Today I thought I’d share my recipe for braised pork, something lovely simple and wholesome to counterbalance the chocolate galore you may have experienced over the Easter holidays.
Oh, don’t forget, you can still enter my Slim Snacks giveaway until Sunday!
I will announce the winner on Monday as well as having another giveaway for you guys for my big birthday bonanza!

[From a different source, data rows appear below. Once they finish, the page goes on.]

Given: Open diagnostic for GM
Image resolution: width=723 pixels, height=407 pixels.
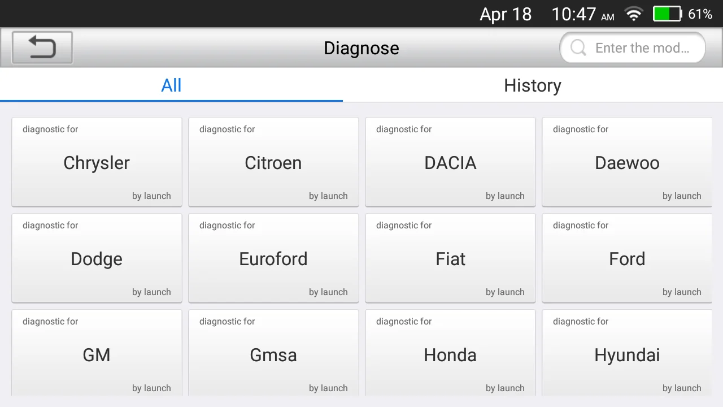Looking at the screenshot, I should pos(97,354).
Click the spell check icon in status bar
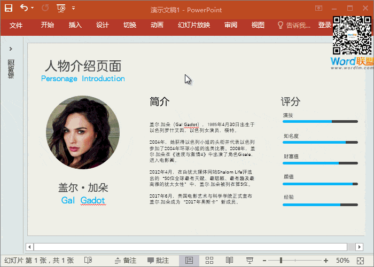The height and width of the screenshot is (267, 374). 87,261
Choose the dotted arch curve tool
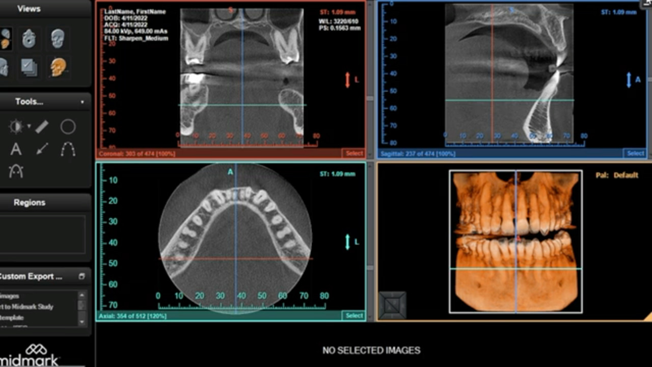Image resolution: width=652 pixels, height=367 pixels. click(x=68, y=149)
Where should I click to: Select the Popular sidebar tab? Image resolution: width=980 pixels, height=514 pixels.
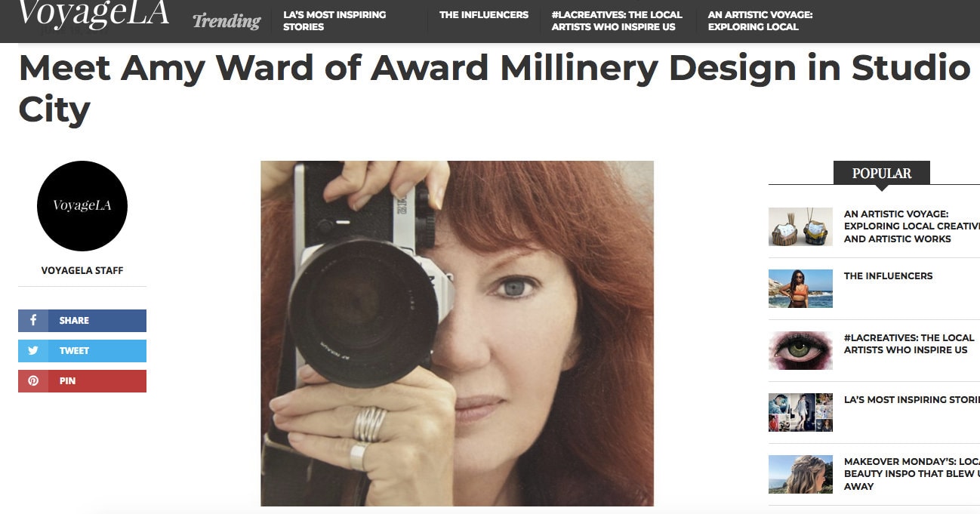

Getting older is so much fun!
Pepper’s Braised Pork
2 tablespoons vegetable oil
450g lean pork meat, cut into cubes
Half a large white onion or one small chopped finely
Quarter of a Bramley apple, cut into cubes, skin on
10 whole white mushrooms
6 sage leaves, chopped finely
1 tablespoon English mustard
2 handfuls frozen peas
200ml chicken stock (enough to cover)
Salt & Pepper
Preheat the oven to 160oc.
Heat a large casserole dish with 1 tablespoon of oil and when heated, add the pork cubes, mustard and salt & pepper to taste cooking until the pork is browned on all sides.
Remove pork from the pan and add in a tablespoon of oil as needed.
Add the finely diced onion and the sage and cook until golden.
Add in the apple and cook until softened then add in the mushrooms and let them cook down for a couple of minutes.
Add in the pork, any juice that has collected and the stock.
Bring the pot to a boil and place with the lid on in the heated oven for an hour.
When the pork is really tender, remove from the oven and add in frozen peas, folding them in and placing the lid on until they are defrosted and tender.
Serve with mashed potato or as I did, use the technique for crispy mashed potato from Gordon Ramsay’s cottage pie recipe.